» **TASK TO CARRY OUT**: The entries are to be written out again with no differences.

» **EXERCISE INPUT**:
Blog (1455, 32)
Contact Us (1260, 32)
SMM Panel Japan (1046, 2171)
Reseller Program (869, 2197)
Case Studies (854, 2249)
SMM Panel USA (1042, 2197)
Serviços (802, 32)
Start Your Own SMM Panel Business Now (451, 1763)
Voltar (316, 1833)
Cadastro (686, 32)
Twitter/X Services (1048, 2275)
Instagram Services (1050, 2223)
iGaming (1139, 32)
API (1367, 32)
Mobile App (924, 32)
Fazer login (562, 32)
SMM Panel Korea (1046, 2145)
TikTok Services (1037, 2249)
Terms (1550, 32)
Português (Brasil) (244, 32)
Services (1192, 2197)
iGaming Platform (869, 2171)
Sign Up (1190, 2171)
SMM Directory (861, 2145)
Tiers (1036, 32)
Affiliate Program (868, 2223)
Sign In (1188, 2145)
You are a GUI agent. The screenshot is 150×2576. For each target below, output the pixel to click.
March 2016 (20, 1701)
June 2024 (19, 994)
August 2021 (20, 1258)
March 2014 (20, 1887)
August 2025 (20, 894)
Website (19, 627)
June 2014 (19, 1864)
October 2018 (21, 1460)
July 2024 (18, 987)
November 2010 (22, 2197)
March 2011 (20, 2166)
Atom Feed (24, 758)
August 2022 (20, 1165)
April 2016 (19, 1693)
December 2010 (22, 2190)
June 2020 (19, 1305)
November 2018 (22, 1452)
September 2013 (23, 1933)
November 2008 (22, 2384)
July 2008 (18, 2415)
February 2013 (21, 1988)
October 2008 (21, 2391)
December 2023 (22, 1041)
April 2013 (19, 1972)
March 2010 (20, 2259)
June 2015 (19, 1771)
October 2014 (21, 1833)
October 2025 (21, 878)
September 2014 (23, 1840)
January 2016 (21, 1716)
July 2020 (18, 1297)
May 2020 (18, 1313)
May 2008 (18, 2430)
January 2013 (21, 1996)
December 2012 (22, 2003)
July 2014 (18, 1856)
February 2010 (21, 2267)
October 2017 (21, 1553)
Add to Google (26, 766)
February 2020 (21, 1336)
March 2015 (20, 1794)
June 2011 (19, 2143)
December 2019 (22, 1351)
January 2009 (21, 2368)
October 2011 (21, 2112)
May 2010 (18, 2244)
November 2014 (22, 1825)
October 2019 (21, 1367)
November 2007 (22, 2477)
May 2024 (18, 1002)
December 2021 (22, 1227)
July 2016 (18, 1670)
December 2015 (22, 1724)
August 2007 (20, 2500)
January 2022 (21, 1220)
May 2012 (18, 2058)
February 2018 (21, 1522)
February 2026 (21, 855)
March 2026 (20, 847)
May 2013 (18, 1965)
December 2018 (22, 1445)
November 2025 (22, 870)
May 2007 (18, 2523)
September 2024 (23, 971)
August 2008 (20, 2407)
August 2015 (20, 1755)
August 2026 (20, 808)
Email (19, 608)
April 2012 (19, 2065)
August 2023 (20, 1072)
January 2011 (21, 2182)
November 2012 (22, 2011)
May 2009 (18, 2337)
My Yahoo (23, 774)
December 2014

» **WRITTEN SOLUTION**:
Blog (1455, 32)
Contact Us (1260, 32)
SMM Panel Japan (1046, 2171)
Reseller Program (869, 2197)
Case Studies (854, 2249)
SMM Panel USA (1042, 2197)
Serviços (802, 32)
Start Your Own SMM Panel Business Now (451, 1763)
Voltar (316, 1833)
Cadastro (686, 32)
Twitter/X Services (1048, 2275)
Instagram Services (1050, 2223)
iGaming (1139, 32)
API (1367, 32)
Mobile App (924, 32)
Fazer login (562, 32)
SMM Panel Korea (1046, 2145)
TikTok Services (1037, 2249)
Terms (1550, 32)
Português (Brasil) (244, 32)
Services (1192, 2197)
iGaming Platform (869, 2171)
Sign Up (1190, 2171)
SMM Directory (861, 2145)
Tiers (1036, 32)
Affiliate Program (868, 2223)
Sign In (1188, 2145)
You are a GUI agent. The screenshot is 150×2576. For each target below, output the pixel to click.
March 2016 (20, 1701)
June 2024 (19, 994)
August 2021 (20, 1258)
March 2014 (20, 1887)
August 2025 (20, 894)
Website (19, 627)
June 2014 (19, 1864)
October 2018 (21, 1460)
July 2024 (18, 987)
November 2010 (22, 2197)
March 2011 (20, 2166)
Atom Feed (24, 758)
August 2022 (20, 1165)
April 2016 (19, 1693)
December 2010 (22, 2190)
June 2020 (19, 1305)
November 2018 (22, 1452)
September 2013 (23, 1933)
November 2008 (22, 2384)
July 2008 (18, 2415)
February 2013 (21, 1988)
October 2008 (21, 2391)
December 2023 (22, 1041)
April 2013 (19, 1972)
March 2010 (20, 2259)
June 2015 (19, 1771)
October 2014 (21, 1833)
October 2025 (21, 878)
September 2014 (23, 1840)
January 2016 (21, 1716)
July 2020 (18, 1297)
May 2020 (18, 1313)
May 2008 (18, 2430)
January 2013 (21, 1996)
December 2012 (22, 2003)
July 2014 (18, 1856)
February 2010 (21, 2267)
October 2017 (21, 1553)
Add to Google (26, 766)
February 2020 (21, 1336)
March 2015 (20, 1794)
June 2011 (19, 2143)
December 2019 (22, 1351)
January 2009 (21, 2368)
October 2011 (21, 2112)
May 2010 (18, 2244)
November 2014 (22, 1825)
October 2019 (21, 1367)
November 2007 (22, 2477)
May 2024 (18, 1002)
December 2021 (22, 1227)
July 2016 (18, 1670)
December 2015 (22, 1724)
August 2007 (20, 2500)
January 2022 (21, 1220)
May 2012 (18, 2058)
February 2018 (21, 1522)
February 2026 (21, 855)
March 2026 (20, 847)
May 2013 (18, 1965)
December 2018 (22, 1445)
November 2025 (22, 870)
May 2007 (18, 2523)
September 2024 (23, 971)
August 2008 (20, 2407)
August 2015 (20, 1755)
August 2026 (20, 808)
Email (19, 608)
April 2012 (19, 2065)
August 2023 (20, 1072)
January 2011 (21, 2182)
November 2012 (22, 2011)
May 2009 (18, 2337)
My Yahoo (23, 774)
December 2014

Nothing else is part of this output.